USING THE INFORMATION >>
#1 Decide whether each statement below agrees with the passage on freedom in Christ. Answer yes or no for each, and quote the deciding words of the passage exactly.
(a) The passage says people raised under democracy are typically filled with wonder that they may choose a career path.
(b) The passage says our life is now in the heavenly places with Christ.
(c) The passage says that taking Christ's work for granted leaves us living and thinking like prisoners.
#2 Extend the passage on freedom in Christ below, starting right after its final sentence.

READING PASSAGE >>
Freedom is the best gift a democracy offers its citizens. Those of us who have lived our whole lives under a democratic system tend to take freedom for granted. We aren’t typically filled with wonder that we are free to choose a career path, whom to marry, the size of our family, and where (and whom) to worship. But these freedoms we enjoy were hard-won, handed down to us through risk and bloodshed and wars. Our national history, however, is merely a short-lived shadow of the eternal freedom Jesus won for us when he shed his blood on the cross to free us from sin and God’s wrath. When Jesus rose from the dead and ascended back to heaven, he actually took us with him:

But God, being rich in mercy, because of the great love with which he loved us, even when we were dead in our trespasses, made us alive together with Christ—by grace you have been saved—and raised us up with him and seated us with him in the heavenly places in Christ Jesus. (Eph. 2:4–6)

Our life is now there, in the heavenly places with Christ. This isn’t just some spiritual concept to ponder; it’s a reality with enormous practical implications. For our purposes here, it indicates that Jesus won for us freedom from ourselves. We can take our society’s freedoms for granted and still enjoy those benefits, but not so much our spiritual freedom. If we take for granted Christ’s work for us, or if we don’t understand all he has done, we live and think like prisoners rather than free women.

(Saved entries)
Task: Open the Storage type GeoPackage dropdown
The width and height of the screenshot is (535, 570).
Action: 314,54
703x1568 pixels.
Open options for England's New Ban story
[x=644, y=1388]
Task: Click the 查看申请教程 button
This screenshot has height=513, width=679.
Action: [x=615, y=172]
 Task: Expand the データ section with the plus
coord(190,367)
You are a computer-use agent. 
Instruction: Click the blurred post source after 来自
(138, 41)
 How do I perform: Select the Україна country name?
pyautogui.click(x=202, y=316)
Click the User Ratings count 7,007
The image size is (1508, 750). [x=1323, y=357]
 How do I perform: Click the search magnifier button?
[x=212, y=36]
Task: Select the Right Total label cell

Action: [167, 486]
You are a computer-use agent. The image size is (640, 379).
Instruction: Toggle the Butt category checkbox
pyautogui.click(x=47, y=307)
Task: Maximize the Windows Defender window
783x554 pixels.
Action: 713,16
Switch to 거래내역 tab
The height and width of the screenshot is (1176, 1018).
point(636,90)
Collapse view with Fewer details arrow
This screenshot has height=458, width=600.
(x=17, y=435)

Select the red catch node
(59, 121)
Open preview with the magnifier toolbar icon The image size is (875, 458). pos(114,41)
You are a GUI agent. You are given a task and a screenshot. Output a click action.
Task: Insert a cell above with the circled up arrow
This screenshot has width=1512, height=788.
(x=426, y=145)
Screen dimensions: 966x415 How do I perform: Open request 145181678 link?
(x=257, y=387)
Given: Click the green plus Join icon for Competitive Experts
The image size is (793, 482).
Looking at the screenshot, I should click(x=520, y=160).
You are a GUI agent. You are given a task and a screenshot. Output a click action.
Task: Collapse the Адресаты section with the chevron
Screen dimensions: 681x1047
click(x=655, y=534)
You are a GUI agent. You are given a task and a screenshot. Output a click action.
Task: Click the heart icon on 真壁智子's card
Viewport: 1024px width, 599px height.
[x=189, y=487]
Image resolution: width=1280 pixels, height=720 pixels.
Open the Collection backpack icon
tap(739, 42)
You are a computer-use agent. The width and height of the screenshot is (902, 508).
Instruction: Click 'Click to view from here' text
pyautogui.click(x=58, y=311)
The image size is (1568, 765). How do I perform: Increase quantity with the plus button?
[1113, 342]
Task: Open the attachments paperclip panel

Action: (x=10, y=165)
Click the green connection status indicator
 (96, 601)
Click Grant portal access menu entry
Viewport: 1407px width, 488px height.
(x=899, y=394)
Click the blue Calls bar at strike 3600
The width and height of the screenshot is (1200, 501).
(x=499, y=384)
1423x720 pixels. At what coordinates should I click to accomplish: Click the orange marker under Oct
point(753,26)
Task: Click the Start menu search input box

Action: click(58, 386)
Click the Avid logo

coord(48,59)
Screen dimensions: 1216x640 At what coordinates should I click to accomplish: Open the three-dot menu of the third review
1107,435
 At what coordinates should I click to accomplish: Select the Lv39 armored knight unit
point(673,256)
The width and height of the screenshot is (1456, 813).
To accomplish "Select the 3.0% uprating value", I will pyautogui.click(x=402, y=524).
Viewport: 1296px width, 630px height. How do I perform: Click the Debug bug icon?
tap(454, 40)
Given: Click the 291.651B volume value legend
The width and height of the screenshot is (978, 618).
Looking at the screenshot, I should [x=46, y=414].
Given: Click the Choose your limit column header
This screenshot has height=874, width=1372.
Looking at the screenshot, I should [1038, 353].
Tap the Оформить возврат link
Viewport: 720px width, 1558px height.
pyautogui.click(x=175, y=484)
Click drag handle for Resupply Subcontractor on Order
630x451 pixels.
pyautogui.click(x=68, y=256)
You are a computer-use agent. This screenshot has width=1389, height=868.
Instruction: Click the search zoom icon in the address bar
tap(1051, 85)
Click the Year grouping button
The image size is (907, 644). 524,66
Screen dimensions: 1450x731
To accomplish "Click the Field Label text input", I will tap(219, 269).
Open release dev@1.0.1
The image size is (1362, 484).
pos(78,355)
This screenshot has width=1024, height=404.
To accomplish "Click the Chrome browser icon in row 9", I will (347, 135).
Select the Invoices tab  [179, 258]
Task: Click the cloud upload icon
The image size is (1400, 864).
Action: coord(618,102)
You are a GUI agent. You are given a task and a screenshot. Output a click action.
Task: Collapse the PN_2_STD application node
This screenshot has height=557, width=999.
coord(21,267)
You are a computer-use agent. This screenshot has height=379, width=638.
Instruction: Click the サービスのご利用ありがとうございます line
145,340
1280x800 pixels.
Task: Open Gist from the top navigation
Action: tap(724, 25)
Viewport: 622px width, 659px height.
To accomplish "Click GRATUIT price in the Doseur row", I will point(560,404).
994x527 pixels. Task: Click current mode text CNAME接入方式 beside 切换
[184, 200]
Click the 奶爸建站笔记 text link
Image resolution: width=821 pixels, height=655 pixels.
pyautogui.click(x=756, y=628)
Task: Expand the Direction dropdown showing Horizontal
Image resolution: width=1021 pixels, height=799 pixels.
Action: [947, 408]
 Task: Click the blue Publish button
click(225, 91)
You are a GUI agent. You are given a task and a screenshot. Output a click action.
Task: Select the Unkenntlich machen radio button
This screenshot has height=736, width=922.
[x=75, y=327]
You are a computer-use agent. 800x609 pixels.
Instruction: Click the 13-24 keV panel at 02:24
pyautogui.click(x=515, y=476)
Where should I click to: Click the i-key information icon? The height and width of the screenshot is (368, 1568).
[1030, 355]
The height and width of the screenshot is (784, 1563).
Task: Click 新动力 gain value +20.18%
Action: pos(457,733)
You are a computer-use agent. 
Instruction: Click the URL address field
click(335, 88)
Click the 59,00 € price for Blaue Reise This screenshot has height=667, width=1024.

ANSWERS GIVEN >>
#1
(a) No: "We aren’t typically filled with wonder that we are free to choose a career path"
(b) Yes: "Our life is now there, in the heavenly places with Christ."
(c) Yes: "If we take for granted Christ’s work for us, or if we don’t understand all he has done, we live and think like prisoners rather than free women."

#2
I think, for example, of Sophia. Each weekday she arises at six o’clock and spends fifteen minutes sipping coffee and doing her daily Bible reading. Afterward she turns her attention to the day ahead, and she thinks about what to wear as she finishes her coffee. Thoughts of God and the Bible passage she’s just read fade from her mind as she stares at the clothes rack. Sophia is focused on the image she wants to project and how her clothing choice will be viewed by the people she’ll encounter in the hours ahead. Once dressed, accessorized, and made up, she heads downstairs for breakfast, and while she scrambles eggs for the family, she ponders whether she can afford the calories if she partakes. There’s that dress she’s got to fit into for the reunion next month, so maybe she’ll just skip the toast. And on it goes throughout the day, right up through bedtime.

But even bedtime doesn’t free Sophia from self-consciousness. The busyness of the day might be over, but these quieter moments allow her the mental space to scan back through the day’s activities and conversations for the impressions she made. Things she said or didn’t say or wish she’d said or should have said or rephrased—it’s all there once her head hits the pillow.

Sophia doesn’t see the bondage in which she’s living, but her anxieties about her appearance and her words reveal it. Sophia is so focused on herself, curved so entirely inward, that she is locked in a self-made prison. That’s what self-consciousness is—a prison. If we center our thoughts and activities on ourselves, our world grows increasingly narrow, and over time our view of reality is warped. Without realizing it, we become the measure of all things in our own minds.

“What Will People Think of Me?”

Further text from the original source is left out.